We'd like to introduce Chaperone, our approach to key management and authentication on the Holo network. This is a secure iFrame that will preserve the convenience of accessing Holo-hosted hApps, while maintaining the security focus in Holochain Core.


  1. Chaperone: Key management and source chain entry signing in Holo


Chaperone: Key management and source chain entry signing in Holo

The Holo network functions like Holochain Core in some ways, but resembles traditional client-server web applications in others. This might raise a few questions about how things actually work in this environment. Today, let’s tackle the question, “Using the Chaperone iFrame, how do keys and authentication work in Holo?”

As we’ve mentioned, Holo was designed to be a bridge between the traditional World Wide Web and a new decentralized internet. While HoloPorts store and propagate entries in the decentralized fashion consistent with Holochain, users can instruct a hosted hApp using an ordinary web browser. All users need to do is log in with a username and password, just as you would on any other website. The connection is end-to-end encrypted (TLS terminates at the HoloPort, not the Holo gateway).

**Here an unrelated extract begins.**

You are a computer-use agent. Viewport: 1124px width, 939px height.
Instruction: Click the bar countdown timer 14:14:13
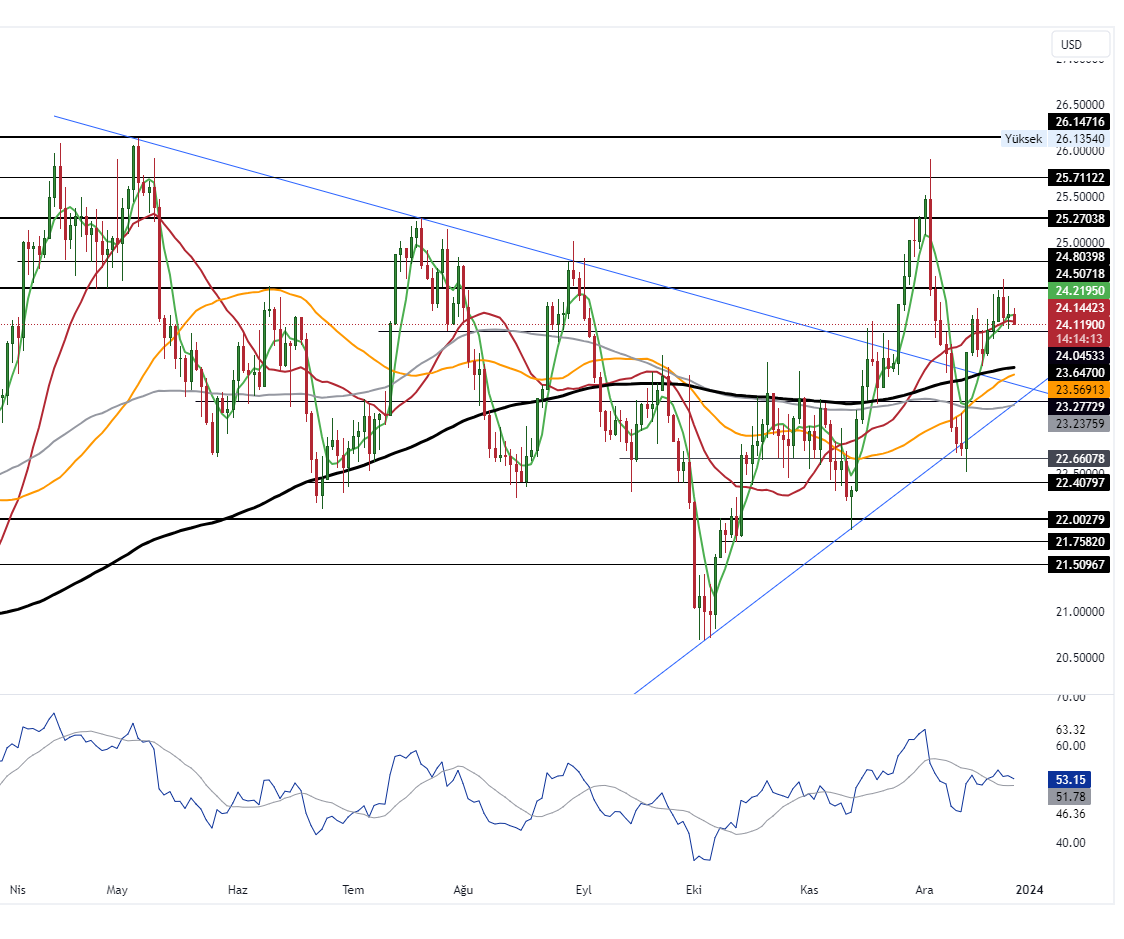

Other static assets, including UIs, can be served from anywhere. Crucially, there is NO requirement for hardware wallets, key store files, or other things typically associated with accessing decentralized networks such as Bitcoin. While this makes the process of accessing a hApp really user friendly, the setup does have potential weaknesses:

  • The login process unfortunately bears a resemblance (albeit a superficial one) to centralized cryptocurrency wallets that purport to hold private keys. These often turn out to be scams.
  • The UI for the browser could include malicious front end code.
  • Traffic for hosted hApps has to be routed through Holo’s distributed gateway infrastructure. While this infrastructure may contain security gaps that could be exploited by bad actors, we have made it as secure as possible (e.g., SNI, E2E encryption, etc.).

Our approach to handling these issues has been to develop a secure iFrame we’re calling Chaperone. The application generates keys from the username and password and securely manages them within the browser—essentially, the same process as key generation in Holochain. Chaperone also handles all zome calls and signing, which means the hApp UI does not have direct access to a user’s login information. Developers using the Holo Hosting web SDK would only interact with Chaperone through the Cross-Origin Message Bus (COMB) library. COMB is our library that wraps the built-in window messenger (window.postMessage), making the API more user friendly by adding request/reply, async/await, and other features.

Thus, Holo isn’t responsible for authenticating web users and cannot access keys, minimizing integration requirements and limiting the number of access points that need to be audited for potential leaks. Note: If you were to lose your login information, Holo would not have any way to recover it, so make sure you take steps to prevent that from happening.

If you’re interested in seeing what Chaperone can do, you can use our front end SDK to run a local development instance to test conductors directly without having to connect to a network and a HoloPort. We encourage you to check this out when it’s available for public release.